"We do believe the person responsible for the bombing is in custody," Deputy District Attorney Courtland Geyer said late Sunday.
The suspect was arrested in Salem, located just south of Woodburn, the small city south of Portland where Friday's bombing occurred.
Officers made the arrest shortly after Sheriff Russ Isham of Marion County released surveillance photos of a "person of interest." Geyer would not say if a tip led to the arrest.
He also wouldn't disclose if the man in the photos, apparently taken with a security camera, is the same person in custody.
Isham would not release the precise location where the arrest took place, and said the suspect's name likely wouldn't be released until Monday afternoon.
"I'm really proud of those who tirelessly worked to get us to this point and am humbled by the community's support," Isham said. "We know there is still a lot of hard work ahead of us, but this development will help bring relief to the local community and the officer's families."
Earlier Sunday, Isham said cell phones and items that might have been used to make the Woodburn bomb were bought in the central Oregon city of Bend last month. Authorities would not elaborate on how cell phones might have been used. Bombers often use cell phone signals to remotely detonate explosives.

**Data extract**:
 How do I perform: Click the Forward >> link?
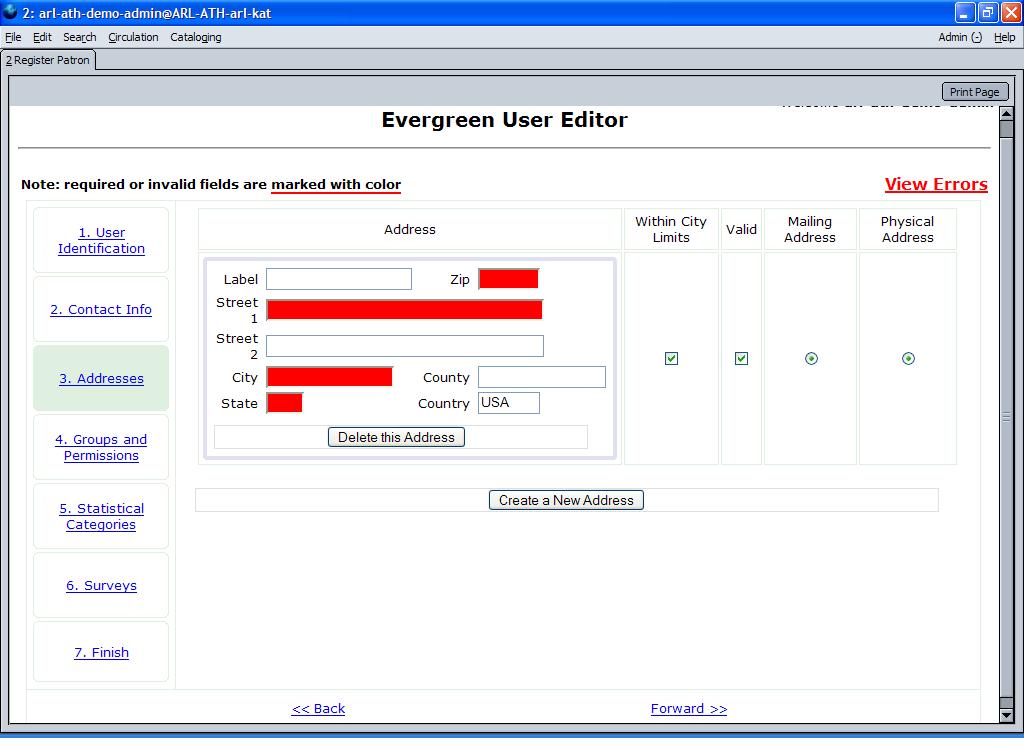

**Parts of the exercise**:
1: Transcribe the article on the Woodburn bombing arrest between "Earlier Sunday, Isham" and "remotely detonate explosives.", inclusive.
2: List every city named in the article on the Woodburn bombing arrest.
3: Answer these questions using the article on the Woodburn bombing arrest.
(a) In which city was the suspect arrested?
(b) In which city were the cell phones and other items bought?
(c) When did Isham say the suspect's name would likely be released?

**Answers given**:
1:
Earlier Sunday, Isham said cell phones and items that might have been used to make the Woodburn bomb were bought in the central Oregon city of Bend last month. Authorities would not elaborate on how cell phones might have been used. Bombers often use cell phone signals to remotely detonate explosives.

2:
Salem
Woodburn
Portland
Bend

3:
(a) Salem
(b) Bend
(c) Monday afternoon